The Effects of a Saline-Coupled Bipolar Radiofrequency Energy (RFE) on Bone and Soft Tissue

International Society for Technology in Arthroplasty (ISTA) 2012 Annual Congress



Abstract

Introduction

The reduction of intraoperative blood loss during total knee arthroplasty (TKA) and total hip arthroplasty (THA) and even organ resection is an important factor for surgeons as well as the patient. In order to cauterize blood vessels to stop bleeding diathermy is commonly used and involves the use of high frequency and induces localized tissue damage and burning. Saline-coupled bipolar sealing RFE technology however has been shown to reduce tissue carbonization, however the dosage effects of RFE are not well known for both bone and soft tissue. This study examined sealing progression of blood vessels using a range of energy levels of saline-coupled bipolar RFE on bone and various soft tissues in a non-survival animal study.

Materials and Methods

Following institutional ethical approval, three mature sheep were used to examine the cancellous bone of the femoral trochlear groove and soft tissue (liver, kidney, lung, pancreas and mesentry peritoneum) subjected to the following treatment regime varying by watts and time: (1) untreated control, (2) 50 W for 1 sec, 2 sec, 3 sec and 5 sec, (3) 140 W for 1 sec, 2 sec, 3 sec and 5 sec and (4) 170 W for 1 sec, 2 sec, 3 sec and 5 sec.

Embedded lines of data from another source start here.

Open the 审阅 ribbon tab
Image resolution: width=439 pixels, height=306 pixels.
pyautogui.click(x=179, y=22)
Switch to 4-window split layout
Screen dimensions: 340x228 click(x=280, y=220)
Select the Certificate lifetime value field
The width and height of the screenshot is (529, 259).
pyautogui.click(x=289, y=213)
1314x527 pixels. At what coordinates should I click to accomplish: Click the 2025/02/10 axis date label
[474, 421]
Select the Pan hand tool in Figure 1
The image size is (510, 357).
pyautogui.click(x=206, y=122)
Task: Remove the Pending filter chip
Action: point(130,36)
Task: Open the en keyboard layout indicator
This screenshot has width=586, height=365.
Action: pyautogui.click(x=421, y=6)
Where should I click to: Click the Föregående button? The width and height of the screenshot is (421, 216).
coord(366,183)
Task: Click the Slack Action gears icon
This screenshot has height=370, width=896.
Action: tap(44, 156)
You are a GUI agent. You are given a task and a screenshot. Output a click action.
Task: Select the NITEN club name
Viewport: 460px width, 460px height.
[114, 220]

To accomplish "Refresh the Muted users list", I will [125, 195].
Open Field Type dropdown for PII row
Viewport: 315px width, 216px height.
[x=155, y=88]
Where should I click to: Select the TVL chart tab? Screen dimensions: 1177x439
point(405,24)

The Aquamantys™ System Generator and hand piece (Salient Surgical Technologies, Inc, Portsmouth, NH) coupled to a saline (0.9% NaCl) drip was used to apply RFE to the various tissues. Two clinical diathermy settings were used as controls. Tissues were immediately harvested, fixed in 10% buffered formalin and prepared for routine paraffin histology. Stained sections were evaluated in a blinded fashion for the acute in vivo response.

Result

Soft tissue histology treated with the Aquamantys System revealed varying degrees of coagulation and blood vessel sealing. Initial observations were indicative of hemostasis. Once RFE and saline were applied to the tissues, the blood vessels constricted and platelets were observed along the blood vessels to provide a seal to cover the break in the vessel wall.

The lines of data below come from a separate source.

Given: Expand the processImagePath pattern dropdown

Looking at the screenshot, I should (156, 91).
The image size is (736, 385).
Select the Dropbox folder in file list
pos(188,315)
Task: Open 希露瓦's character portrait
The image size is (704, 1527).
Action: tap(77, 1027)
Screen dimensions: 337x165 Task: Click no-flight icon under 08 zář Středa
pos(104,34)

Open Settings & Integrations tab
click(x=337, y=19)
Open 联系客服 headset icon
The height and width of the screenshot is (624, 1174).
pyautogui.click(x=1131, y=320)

No smoke or char formation was evident when this system was placed in contact with the tissues. Higher frequency revealed an increased cluster of platelets along the vessel wall.

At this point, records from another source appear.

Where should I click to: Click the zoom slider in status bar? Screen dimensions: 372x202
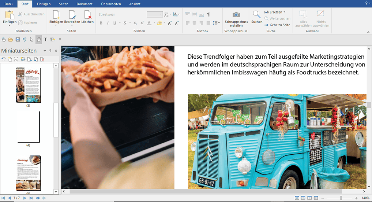coord(341,198)
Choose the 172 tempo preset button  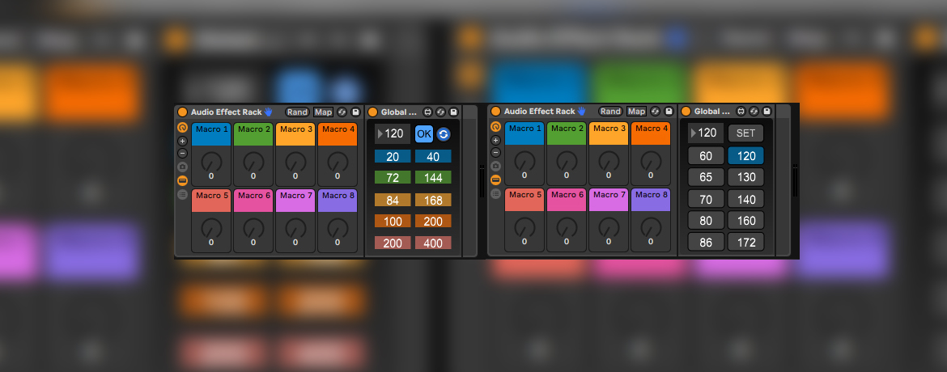tap(745, 242)
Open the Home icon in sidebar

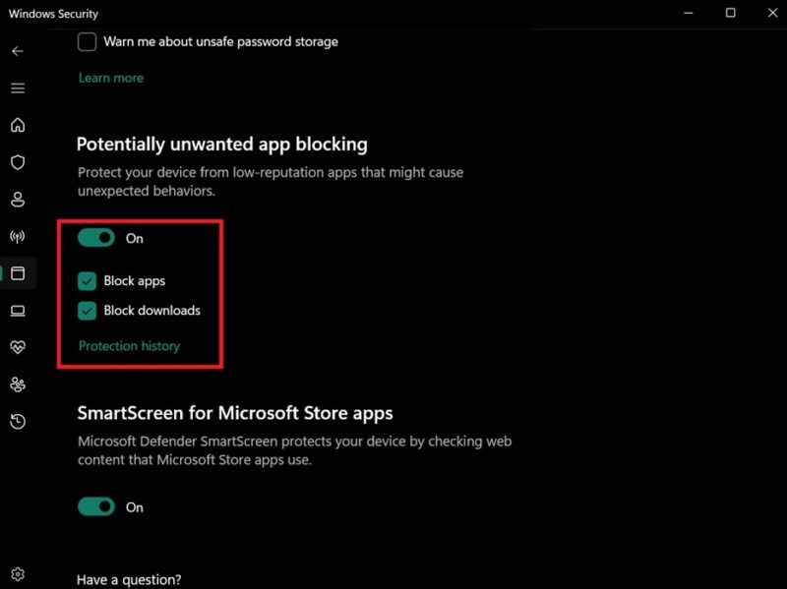point(17,126)
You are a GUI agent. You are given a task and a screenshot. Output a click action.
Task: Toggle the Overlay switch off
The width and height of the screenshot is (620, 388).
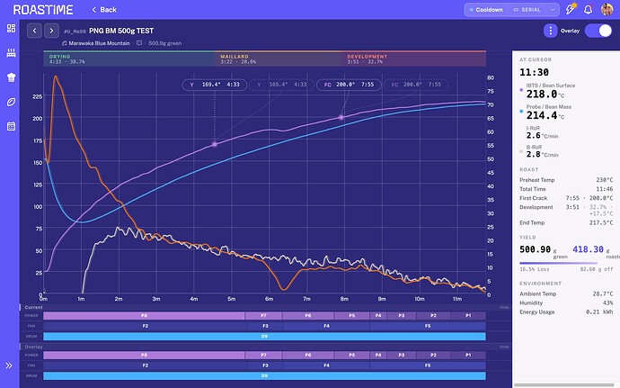point(598,31)
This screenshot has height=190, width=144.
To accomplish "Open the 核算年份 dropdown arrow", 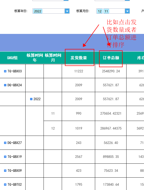I will coord(67,11).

Saline-coupled bipolar RFE application on bone demonstrated blood vessel sealing and clumping of bone marrow. With increased frequency and time red blood cells clumped together however the most significant observation was that the surrounding bone remained normal and no damage was evident. Diathermy however demonstrated a complete disruption of the collagen fibres

Conclusions

Saline-coupled bipolar RFE can provide many clinical benefits not just during orthopaedic reconstruction but also during spine surgery and clinical oncology. The use of high frequencies for longer periods of time enables complete sealing of blood vessels without damage to the tissue or bone.